▶ **Task requirements**: The records are given next. Repeat each one exactly.

== Material provided

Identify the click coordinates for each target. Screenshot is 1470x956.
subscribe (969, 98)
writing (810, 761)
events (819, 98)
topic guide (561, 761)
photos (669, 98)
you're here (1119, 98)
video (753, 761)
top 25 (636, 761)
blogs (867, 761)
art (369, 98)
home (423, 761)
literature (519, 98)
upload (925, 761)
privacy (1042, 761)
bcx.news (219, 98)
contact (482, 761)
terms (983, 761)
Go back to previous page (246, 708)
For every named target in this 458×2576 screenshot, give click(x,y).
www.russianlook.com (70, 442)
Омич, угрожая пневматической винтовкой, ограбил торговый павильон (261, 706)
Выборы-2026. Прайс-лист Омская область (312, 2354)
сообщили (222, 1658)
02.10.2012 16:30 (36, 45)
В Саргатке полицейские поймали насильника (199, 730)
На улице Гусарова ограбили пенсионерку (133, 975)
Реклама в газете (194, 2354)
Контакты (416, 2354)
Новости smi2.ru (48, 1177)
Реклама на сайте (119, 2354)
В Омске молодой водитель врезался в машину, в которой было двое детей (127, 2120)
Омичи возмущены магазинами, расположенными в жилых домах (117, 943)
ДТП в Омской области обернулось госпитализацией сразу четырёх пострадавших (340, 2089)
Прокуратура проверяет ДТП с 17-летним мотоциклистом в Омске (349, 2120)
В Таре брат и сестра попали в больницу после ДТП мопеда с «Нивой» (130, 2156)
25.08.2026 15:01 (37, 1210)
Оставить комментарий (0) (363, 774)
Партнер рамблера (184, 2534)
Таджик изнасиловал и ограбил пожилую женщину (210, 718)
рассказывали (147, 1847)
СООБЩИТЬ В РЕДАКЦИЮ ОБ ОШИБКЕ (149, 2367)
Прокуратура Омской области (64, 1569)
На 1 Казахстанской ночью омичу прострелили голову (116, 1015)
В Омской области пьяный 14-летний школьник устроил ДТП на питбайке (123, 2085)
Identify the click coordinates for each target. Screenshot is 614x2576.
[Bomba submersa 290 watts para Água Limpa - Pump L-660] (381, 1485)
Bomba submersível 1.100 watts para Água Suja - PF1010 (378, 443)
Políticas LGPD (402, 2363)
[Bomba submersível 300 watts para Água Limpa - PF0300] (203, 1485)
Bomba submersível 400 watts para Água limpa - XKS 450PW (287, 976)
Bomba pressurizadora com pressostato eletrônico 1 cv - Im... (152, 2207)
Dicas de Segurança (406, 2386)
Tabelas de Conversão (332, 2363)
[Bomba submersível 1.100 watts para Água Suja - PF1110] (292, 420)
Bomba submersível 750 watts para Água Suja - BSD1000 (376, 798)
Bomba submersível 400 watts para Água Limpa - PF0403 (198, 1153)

====

▶ **Answer to this exercise**:
Identify the click coordinates for each target. Screenshot is 1470x956.
subscribe (969, 98)
writing (810, 761)
events (819, 98)
topic guide (561, 761)
photos (669, 98)
you're here (1119, 98)
video (753, 761)
top 25 (636, 761)
blogs (867, 761)
art (369, 98)
home (423, 761)
literature (519, 98)
upload (925, 761)
privacy (1042, 761)
bcx.news (219, 98)
contact (482, 761)
terms (983, 761)
Go back to previous page (246, 708)
For every named target in this 458×2576 screenshot, give click(x,y).
www.russianlook.com (70, 442)
Омич, угрожая пневматической винтовкой, ограбил торговый павильон (261, 706)
Выборы-2026. Прайс-лист Омская область (312, 2354)
сообщили (222, 1658)
02.10.2012 16:30 (36, 45)
В Саргатке полицейские поймали насильника (199, 730)
На улице Гусарова ограбили пенсионерку (133, 975)
Реклама в газете (194, 2354)
Контакты (416, 2354)
Новости smi2.ru (48, 1177)
Реклама на сайте (119, 2354)
В Омске молодой водитель врезался в машину, в которой было двое детей (127, 2120)
Омичи возмущены магазинами, расположенными в жилых домах (117, 943)
ДТП в Омской области обернулось госпитализацией сразу четырёх пострадавших (340, 2089)
Прокуратура проверяет ДТП с 17-летним мотоциклистом в Омске (349, 2120)
В Таре брат и сестра попали в больницу после ДТП мопеда с «Нивой» (130, 2156)
25.08.2026 15:01 (37, 1210)
Оставить комментарий (0) (363, 774)
Партнер рамблера (184, 2534)
Таджик изнасиловал и ограбил пожилую женщину (210, 718)
рассказывали (147, 1847)
СООБЩИТЬ В РЕДАКЦИЮ ОБ ОШИБКЕ (149, 2367)
Прокуратура Омской области (64, 1569)
На 1 Казахстанской ночью омичу прострелили голову (116, 1015)
В Омской области пьяный 14-летний школьник устроил ДТП на питбайке (123, 2085)
Identify the click coordinates for each target. Screenshot is 614x2576.
[Bomba submersa 290 watts para Água Limpa - Pump L-660] (381, 1485)
Bomba submersível 1.100 watts para Água Suja - PF1010 (378, 443)
Políticas LGPD (402, 2363)
[Bomba submersível 300 watts para Água Limpa - PF0300] (203, 1485)
Bomba submersível 400 watts para Água limpa - XKS 450PW (287, 976)
Bomba pressurizadora com pressostato eletrônico 1 cv - Im... (152, 2207)
Dicas de Segurança (406, 2386)
Tabelas de Conversão (332, 2363)
[Bomba submersível 1.100 watts para Água Suja - PF1110] (292, 420)
Bomba submersível 750 watts para Água Suja - BSD1000 (376, 798)
Bomba submersível 400 watts para Água Limpa - PF0403 (198, 1153)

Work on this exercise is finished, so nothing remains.